Hi. I’m looking to leverage PyTorch + CUDA in exploring some QAOA simulations. However, I’m unsure if some aspects of qml.layer
are not GPU-amenable.
For example, I am attempting some sort of on-GPU calculation similar to this example.
My code is below:
sw versions
pennylane == 0.19.1
torch == 1.10.0
QAOA circuit setup:
def qaoa_circuit_from_graph(graph, n_layers):
n_wires = len(graph.nodes)
cost_h, mixer_h = qaoa.maxcut(graph)
def qaoa_layer(params):
gamma, beta = params[0], params[1]
qaoa.cost_layer(gamma, cost_h)
qaoa.mixer_layer(beta, mixer_h)
dev = qml.device("default.qubit", wires=n_wires)
@qml.qnode(dev, interface='torch', diff_method="backprop")
def circuit(params):
for w in range(n_wires):
qml.Hadamard(wires=w)
qml.layer(qaoa_layer, n_layers, params)
return [qml.expval(term) for term in cost_h.terms[1]]
return circuit, cost_h.terms[0][-1]
Test code (CPU):
n_layers = 10
params_shape = [n_layers, 2]
params = torch.rand(params_shape)
circuit, offset = qaoa_circuit_from_graph(graphs[0], n_layers)
with profile(activities=[ProfilerActivity.CPU, ProfilerActivity.CUDA], record_shapes=True) as prof:
circuit(params)
print(prof.key_averages().table(sort_by="cpu_time_total", row_limit=10))
------------------------- ------------ ------------ ------------ ------------ ------------ ------------
Name Self CPU % Self CPU CPU total % CPU total CPU time avg # of Calls
------------------------- ------------ ------------ ------------ ------------ ------------ ------------
aten::mul 10.26% 6.465ms 28.59% 18.018ms 16.350us 1102
aten::to 7.03% 4.431ms 26.76% 16.863ms 7.194us 2344
aten::_to_copy 13.96% 8.797ms 19.73% 12.432ms 7.655us 1624
aten::slice 14.06% 8.862ms 16.03% 10.100ms 5.404us 1869
aten::einsum 5.46% 3.438ms 15.12% 9.526ms 56.035us 170
aten::cat 1.18% 743.000us 11.15% 7.025ms 27.657us 254
aten::_cat 5.08% 3.204ms 9.97% 6.282ms 24.732us 254
aten::roll 1.56% 982.000us 9.35% 5.894ms 46.778us 126
aten::stack 1.44% 909.000us 9.28% 5.847ms 46.405us 126
aten::div 2.91% 1.834ms 7.85% 4.945ms 14.544us 340
------------------------- ------------ ------------ ------------ ------------ ------------ ------------
Self CPU time total: 63.022ms
CUDA output:
n_layers = 10
params_shape = [n_layers, 2]
params_cuda = torch.rand(params_shape, device='cuda')
circuit, offset = qaoa_circuit_from_graph(graphs[0], n_layers)
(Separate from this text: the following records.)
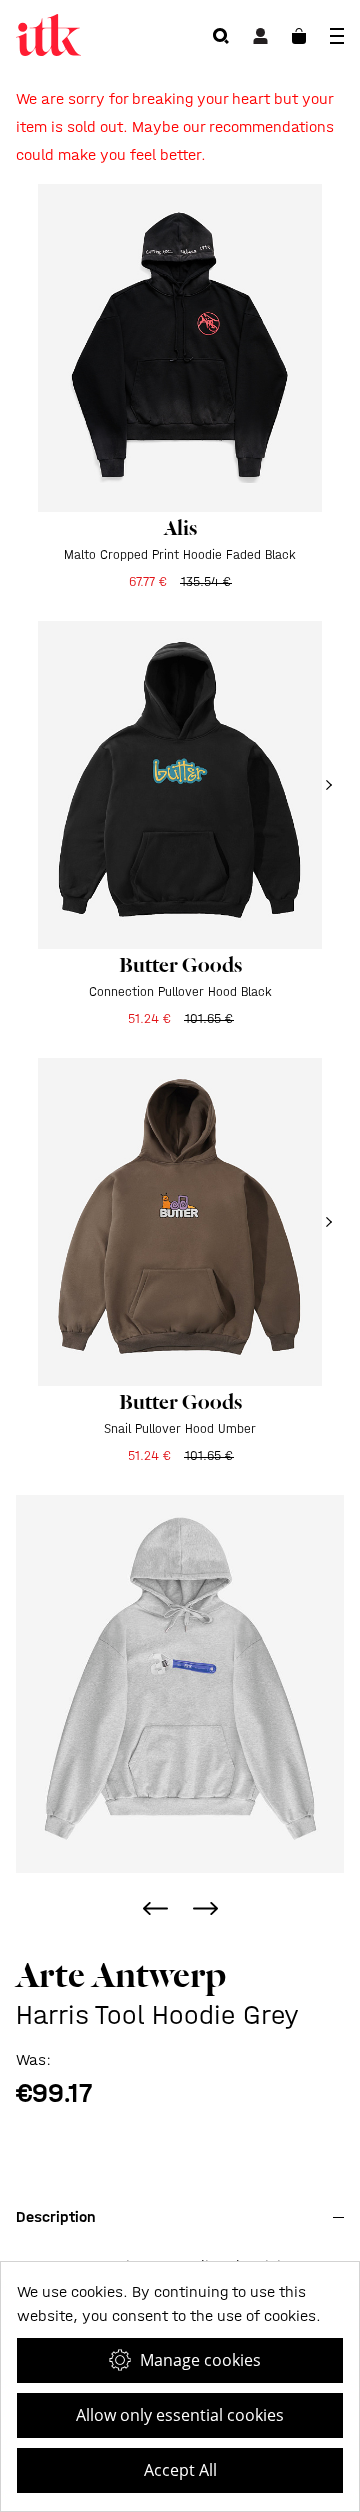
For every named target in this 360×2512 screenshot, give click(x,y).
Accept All (180, 2470)
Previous (155, 1908)
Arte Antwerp (121, 1975)
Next (205, 1908)
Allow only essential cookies (180, 2415)
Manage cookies (200, 2360)
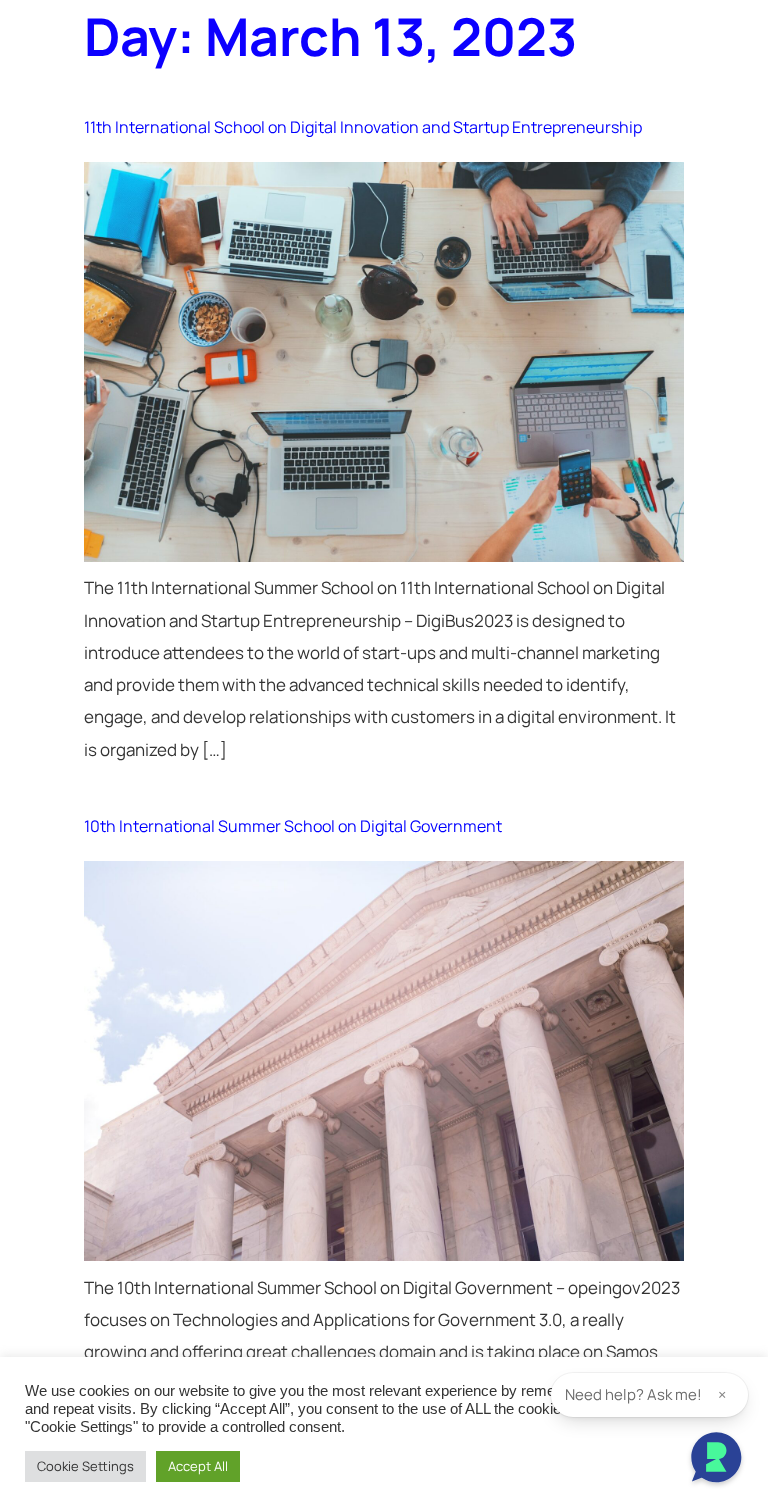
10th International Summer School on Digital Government (293, 826)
with profile(activities=[ProfilerActivity.CPU, ProfilerActivity.CUDA], record_shapes=True) as prof:
circuit(params_cuda)
print(prof.key_averages().table(sort_by="cpu_time_total", row_limit=10))
------------------------------------------------------- ------------ ------------ ------------ ------------ ------------ ------------ ------------ ------------ ------------ ------------
Name Self CPU % Self CPU CPU total % CPU total CPU time avg Self CUDA Self CUDA % CUDA total CUDA time avg # of Calls
------------------------------------------------------- ------------ ------------ ------------ ------------ ------------ ------------ ------------ ------------ ------------ ------------
aten::mul 13.12% 10.282ms 21.98% 17.220ms 15.626us 2.570ms 48.93% 2.570ms 2.332us 1102
aten::to 2.03% 1.593ms 17.66% 13.835ms 15.338us 0.000us 0.00% 349.000us 0.387us 902
cudaLaunchKernel 16.38% 12.831ms 16.38% 12.831ms 5.535us 0.000us 0.00% 0.000us 0.000us 2318
aten::einsum 4.89% 3.833ms 15.99% 12.529ms 73.700us 0.000us 0.00% 510.000us 3.000us 170
aten::_to_copy 4.23% 3.317ms 15.63% 12.242ms 32.472us 0.000us 0.00% 349.000us 0.926us 377
aten::stack 1.29% 1.013ms 12.87% 10.080ms 80.000us 0.000us 0.00% 549.000us 4.357us 126
aten::cat 0.59% 463.000us 10.28% 8.057ms 62.945us 0.000us 0.00% 559.000us 4.367us 128
aten::_cat 4.45% 3.488ms 9.69% 7.594ms 59.328us 559.000us 10.64% 559.000us 4.367us 128
aten::copy_ 3.05% 2.388ms 8.53% 6.683ms 17.180us 385.000us 7.33% 385.000us 0.990us 389
aten::slice 7.17% 5.621ms 8.50% 6.659ms 4.404us 0.000us 0.00% 0.000us 0.000us 1512
------------------------------------------------------- ------------ ------------ ------------ ------------ ------------ ------------ ------------ ------------ ------------ ------------
Self CPU time total: 78.345ms
Self CUDA time total: 5.252ms
Any insights are appreciated. Thanks!